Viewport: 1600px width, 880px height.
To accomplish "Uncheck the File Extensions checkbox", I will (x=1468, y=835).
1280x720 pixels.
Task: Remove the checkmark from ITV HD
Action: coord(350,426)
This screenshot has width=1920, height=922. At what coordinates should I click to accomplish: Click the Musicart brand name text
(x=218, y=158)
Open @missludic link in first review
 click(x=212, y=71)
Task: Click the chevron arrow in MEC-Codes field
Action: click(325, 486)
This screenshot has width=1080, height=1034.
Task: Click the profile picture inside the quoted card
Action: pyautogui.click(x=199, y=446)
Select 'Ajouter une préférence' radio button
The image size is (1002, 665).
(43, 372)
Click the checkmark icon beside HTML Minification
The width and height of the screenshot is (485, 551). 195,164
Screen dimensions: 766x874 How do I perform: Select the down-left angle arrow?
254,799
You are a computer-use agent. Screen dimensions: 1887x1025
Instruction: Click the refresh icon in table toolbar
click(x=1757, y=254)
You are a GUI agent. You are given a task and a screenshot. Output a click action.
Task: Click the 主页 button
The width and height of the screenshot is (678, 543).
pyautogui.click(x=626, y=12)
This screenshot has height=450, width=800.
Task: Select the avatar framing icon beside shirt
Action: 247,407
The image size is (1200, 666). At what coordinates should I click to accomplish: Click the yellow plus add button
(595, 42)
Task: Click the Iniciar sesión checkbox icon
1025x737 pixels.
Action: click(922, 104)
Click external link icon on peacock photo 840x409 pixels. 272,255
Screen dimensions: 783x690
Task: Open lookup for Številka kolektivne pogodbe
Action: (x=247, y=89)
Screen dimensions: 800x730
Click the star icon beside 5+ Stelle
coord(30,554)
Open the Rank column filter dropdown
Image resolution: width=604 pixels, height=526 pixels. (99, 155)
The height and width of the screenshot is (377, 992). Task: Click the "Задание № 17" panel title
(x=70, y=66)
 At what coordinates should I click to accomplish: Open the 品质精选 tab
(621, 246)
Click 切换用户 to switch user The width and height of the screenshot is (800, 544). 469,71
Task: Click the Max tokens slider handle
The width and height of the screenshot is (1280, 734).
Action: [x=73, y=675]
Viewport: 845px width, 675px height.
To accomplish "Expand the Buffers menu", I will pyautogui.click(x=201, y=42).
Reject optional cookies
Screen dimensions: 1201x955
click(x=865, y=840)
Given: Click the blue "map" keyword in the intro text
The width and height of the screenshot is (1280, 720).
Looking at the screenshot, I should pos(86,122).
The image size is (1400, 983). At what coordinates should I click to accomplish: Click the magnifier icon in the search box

□ □ □

◆ **The problem**: If a line of the data contains the word "Viewport", it should be counted; state the total and nothing more.

◆ **Task answer**: 2